In 1968, with the help of former Liberal president of Colombia and then acting first governor of the Cesar Department; Alfonso López Michelsen and Vallenato composer Rafael Escalona, she founded the Vallenato Legend Festival, a festival whose primary purpose was to celebrate a religious legend about a miracle by Virgin Mary during the colonial times over a fight between Spanish settlers and Indians; but the people focused more on the music, which ended up overshadowing the other events. Thus the main purpose of the festival changed, becoming a vehicle for showing and exalting local customs and culture, including the dances, music, arts and crafts, and the whole diversity of people from the region.

==Assassination==
===Abduction===
On 24 September 2001, Araújo was kidnapped by the FARC on the outskirts of Valledupar.

===Murder and investigation===
Six days later after her captivity, she was shot dead and her body was found with two shots in the head and with gunpowder burns, indicating that the shots were probably fired at close distance by her kidnappers. Araújo's family, the Colombian government, and the OAS condemned the FARC as the party responsible for the assassination. The FARC blamed the Army for provoking the situation that led to her death.

==Personal life==
Consuelo Araújo was first married to Hernando Molina Céspedes and had five children, Hernando César, María Mercedes, Rodolfo Augusto, Ricardo Mario and Andrés Alfredo.
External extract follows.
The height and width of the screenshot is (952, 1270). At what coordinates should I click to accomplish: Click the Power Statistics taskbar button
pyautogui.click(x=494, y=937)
She later divorced and married Edgardo Maya, Colombia's Inspector General of Colombia as for 2007, with whom she had the last of her children, named Edgardo José, born in 1980. She was the aunt of politicians Álvaro Araújo, former Senator of Colombia, and María Consuelo Araújo, former Minister of Culture (2002–2006) and former Foreign Relations Minister (2006–2007).

==Relevant works==

=== Books ===
- Vallenatologia, origenes y fundamentos de la musica Vallenata, Bogota, Ediciones Tercer Mundo (1973).
- Escalona, El hombre y el mito, Bogota, Planeta Editorial (1998).
- Lixicon del Valle de Upar, voces, modismos, giros, interjecciones, locuciones, dichos, refranes y coplas del habla popular vallenata, Bogota, Instituto Caro y Cuervo (1994).
- Trilogia Vallenata, Homenaje a Consuelo Araujonoguera, Bogota, Editorial Bailonia (2002). (Compilation of Consuelo Araujonoguera's three books) ISBN 958-33-3360-3

=== Short stories ===
- "Yo sabía" (1976), short story - Winner, "Cote Lamus" Story Contest, in Cúcuta.